# WHAT THE TASK ASKS
Please reproduce verbatim the lines below, from the first through the one with "Task: Open the File menu".

(RECORD EXTRACTS Opens)

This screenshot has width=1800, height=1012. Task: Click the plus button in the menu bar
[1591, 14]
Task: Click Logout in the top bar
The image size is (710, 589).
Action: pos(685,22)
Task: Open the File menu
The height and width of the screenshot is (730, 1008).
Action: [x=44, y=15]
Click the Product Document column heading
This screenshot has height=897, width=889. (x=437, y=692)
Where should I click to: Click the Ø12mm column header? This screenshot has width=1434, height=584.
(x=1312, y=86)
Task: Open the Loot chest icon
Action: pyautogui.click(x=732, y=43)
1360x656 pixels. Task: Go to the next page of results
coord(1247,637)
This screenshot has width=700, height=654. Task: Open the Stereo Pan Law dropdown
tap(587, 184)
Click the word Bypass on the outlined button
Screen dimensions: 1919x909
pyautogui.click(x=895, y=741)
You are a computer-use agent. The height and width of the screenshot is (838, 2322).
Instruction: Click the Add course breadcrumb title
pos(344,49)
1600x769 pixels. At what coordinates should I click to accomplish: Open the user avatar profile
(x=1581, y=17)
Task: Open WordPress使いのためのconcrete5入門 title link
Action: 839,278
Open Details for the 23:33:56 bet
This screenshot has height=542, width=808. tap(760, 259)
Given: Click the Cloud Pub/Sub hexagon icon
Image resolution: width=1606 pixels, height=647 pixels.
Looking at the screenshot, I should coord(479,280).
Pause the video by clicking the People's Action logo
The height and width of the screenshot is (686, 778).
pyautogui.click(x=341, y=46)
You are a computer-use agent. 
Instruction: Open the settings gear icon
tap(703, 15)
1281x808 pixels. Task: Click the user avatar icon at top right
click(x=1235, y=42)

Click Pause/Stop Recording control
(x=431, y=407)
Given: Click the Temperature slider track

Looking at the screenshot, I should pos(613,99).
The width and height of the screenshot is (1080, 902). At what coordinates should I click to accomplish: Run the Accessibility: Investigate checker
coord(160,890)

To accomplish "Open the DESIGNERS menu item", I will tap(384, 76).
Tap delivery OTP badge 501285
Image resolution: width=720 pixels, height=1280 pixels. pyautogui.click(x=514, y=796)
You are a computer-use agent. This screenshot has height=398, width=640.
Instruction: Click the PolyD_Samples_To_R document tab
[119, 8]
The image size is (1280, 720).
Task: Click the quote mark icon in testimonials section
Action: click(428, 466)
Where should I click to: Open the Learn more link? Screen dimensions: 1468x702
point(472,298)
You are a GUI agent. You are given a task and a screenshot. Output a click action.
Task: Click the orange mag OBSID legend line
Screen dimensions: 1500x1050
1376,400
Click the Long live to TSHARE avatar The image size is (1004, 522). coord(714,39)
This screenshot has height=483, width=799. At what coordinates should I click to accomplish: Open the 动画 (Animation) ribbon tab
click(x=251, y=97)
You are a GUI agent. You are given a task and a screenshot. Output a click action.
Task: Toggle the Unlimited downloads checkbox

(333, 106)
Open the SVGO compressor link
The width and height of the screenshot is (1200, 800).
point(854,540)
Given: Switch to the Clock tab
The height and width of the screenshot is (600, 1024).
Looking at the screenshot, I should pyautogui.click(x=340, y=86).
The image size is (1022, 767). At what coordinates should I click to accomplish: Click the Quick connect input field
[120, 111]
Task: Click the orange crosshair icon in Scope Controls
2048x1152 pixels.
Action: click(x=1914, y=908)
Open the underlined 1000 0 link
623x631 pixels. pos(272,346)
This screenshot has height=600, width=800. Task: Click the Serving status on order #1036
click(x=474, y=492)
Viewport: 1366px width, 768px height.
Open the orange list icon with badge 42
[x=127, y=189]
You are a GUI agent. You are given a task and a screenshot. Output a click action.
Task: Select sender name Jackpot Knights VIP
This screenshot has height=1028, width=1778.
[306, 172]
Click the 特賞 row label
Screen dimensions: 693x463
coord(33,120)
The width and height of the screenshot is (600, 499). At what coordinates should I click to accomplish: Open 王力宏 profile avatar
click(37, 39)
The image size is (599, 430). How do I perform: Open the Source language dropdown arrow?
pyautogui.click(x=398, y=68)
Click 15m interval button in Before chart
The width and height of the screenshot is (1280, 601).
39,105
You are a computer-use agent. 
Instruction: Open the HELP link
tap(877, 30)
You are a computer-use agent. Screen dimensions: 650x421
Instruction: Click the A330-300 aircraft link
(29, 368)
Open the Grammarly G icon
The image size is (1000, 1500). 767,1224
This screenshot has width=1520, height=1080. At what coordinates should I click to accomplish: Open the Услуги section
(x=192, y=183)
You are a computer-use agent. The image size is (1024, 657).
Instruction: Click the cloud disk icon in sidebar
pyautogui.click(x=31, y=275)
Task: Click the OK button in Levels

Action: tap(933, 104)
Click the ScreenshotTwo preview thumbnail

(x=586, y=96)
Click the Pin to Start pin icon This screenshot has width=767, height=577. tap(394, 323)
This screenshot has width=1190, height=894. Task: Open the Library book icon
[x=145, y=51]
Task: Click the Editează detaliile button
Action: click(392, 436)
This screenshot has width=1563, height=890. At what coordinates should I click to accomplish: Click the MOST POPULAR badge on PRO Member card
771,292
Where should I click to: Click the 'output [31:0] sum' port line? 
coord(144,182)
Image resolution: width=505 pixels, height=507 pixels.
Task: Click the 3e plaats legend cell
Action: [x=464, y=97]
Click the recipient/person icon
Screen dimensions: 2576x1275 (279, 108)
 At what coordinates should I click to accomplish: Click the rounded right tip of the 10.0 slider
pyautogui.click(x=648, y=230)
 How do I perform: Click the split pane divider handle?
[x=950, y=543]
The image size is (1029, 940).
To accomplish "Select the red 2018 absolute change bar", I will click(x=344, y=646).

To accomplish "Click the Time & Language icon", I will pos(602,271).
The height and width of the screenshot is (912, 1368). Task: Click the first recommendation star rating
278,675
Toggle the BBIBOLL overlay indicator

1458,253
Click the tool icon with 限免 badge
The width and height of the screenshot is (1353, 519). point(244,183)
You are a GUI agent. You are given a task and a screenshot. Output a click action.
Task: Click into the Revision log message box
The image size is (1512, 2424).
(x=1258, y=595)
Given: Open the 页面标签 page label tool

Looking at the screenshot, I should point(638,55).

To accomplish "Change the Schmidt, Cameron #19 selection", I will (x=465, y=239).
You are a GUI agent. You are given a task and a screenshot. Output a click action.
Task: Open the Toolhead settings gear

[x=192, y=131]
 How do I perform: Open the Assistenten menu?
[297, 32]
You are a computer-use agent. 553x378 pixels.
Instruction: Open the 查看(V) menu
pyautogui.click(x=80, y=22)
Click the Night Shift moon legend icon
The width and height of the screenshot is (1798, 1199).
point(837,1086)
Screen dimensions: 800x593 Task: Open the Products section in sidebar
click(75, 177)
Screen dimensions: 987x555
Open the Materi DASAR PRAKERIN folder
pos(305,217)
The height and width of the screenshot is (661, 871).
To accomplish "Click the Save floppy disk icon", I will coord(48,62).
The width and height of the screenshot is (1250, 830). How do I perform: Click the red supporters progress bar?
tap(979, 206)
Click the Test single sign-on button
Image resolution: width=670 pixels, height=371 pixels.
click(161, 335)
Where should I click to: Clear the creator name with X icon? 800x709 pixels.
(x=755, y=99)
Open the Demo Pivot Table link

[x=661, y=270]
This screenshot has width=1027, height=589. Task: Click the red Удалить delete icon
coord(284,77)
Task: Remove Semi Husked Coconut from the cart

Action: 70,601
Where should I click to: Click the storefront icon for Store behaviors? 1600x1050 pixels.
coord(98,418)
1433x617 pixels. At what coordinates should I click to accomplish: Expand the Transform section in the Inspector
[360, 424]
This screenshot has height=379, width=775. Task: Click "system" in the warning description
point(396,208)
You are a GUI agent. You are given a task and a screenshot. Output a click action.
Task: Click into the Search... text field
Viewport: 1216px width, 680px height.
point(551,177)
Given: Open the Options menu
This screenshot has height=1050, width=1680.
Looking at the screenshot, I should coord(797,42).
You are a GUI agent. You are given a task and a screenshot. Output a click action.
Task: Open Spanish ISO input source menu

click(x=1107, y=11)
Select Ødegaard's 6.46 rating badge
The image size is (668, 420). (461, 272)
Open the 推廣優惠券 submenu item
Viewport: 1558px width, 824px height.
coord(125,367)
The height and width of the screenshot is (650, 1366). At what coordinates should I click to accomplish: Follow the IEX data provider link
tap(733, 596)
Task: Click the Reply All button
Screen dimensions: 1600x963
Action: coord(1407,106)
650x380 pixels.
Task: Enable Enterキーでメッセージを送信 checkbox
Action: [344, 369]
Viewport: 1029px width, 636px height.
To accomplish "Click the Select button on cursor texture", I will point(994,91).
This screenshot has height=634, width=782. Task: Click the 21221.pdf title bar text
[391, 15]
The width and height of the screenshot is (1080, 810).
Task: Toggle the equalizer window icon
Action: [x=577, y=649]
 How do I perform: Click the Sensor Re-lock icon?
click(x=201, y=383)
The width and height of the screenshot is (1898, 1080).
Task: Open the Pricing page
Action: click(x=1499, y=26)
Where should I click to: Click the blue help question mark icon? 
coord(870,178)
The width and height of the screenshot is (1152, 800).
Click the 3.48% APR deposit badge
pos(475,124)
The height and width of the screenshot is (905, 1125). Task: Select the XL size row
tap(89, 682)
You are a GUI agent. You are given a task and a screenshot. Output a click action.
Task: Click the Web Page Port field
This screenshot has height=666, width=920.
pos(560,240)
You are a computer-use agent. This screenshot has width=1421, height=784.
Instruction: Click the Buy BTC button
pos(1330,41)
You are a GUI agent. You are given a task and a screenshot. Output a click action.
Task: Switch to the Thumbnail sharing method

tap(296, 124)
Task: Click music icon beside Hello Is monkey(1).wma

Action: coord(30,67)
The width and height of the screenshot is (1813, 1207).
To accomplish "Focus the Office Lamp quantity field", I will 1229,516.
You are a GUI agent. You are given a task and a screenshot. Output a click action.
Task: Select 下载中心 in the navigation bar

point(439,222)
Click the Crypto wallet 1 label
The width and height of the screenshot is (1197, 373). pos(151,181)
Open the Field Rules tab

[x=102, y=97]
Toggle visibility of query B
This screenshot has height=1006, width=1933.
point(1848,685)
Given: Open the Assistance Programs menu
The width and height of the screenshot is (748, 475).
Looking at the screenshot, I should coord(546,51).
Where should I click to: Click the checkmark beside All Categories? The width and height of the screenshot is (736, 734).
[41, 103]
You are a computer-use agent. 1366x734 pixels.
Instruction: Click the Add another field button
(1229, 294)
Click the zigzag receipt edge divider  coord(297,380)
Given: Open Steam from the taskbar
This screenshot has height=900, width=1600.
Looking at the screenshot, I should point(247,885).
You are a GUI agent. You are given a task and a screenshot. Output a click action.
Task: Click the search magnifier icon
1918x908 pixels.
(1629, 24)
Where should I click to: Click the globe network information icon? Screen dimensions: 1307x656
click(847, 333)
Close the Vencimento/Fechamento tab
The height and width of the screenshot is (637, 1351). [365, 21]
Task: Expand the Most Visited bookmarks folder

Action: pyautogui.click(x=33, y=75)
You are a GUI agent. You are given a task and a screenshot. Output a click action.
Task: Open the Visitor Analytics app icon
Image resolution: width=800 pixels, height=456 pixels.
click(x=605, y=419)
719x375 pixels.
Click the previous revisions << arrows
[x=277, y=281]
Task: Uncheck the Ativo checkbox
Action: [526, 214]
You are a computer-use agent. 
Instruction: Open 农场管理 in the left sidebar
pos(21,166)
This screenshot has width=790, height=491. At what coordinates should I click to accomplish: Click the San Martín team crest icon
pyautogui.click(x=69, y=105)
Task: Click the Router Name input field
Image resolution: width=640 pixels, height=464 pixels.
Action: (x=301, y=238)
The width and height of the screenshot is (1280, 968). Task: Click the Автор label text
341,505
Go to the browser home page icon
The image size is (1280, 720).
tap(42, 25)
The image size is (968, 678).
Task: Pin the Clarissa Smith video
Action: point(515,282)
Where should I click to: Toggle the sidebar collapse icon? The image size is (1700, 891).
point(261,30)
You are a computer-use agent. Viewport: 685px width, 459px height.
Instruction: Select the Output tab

(RECORD EXTRACTS Closes)

# OUTPUT BELOW
This screenshot has width=1800, height=1012. Task: Click the plus button in the menu bar
[1591, 14]
Task: Click Logout in the top bar
The image size is (710, 589).
Action: pos(685,22)
Task: Open the File menu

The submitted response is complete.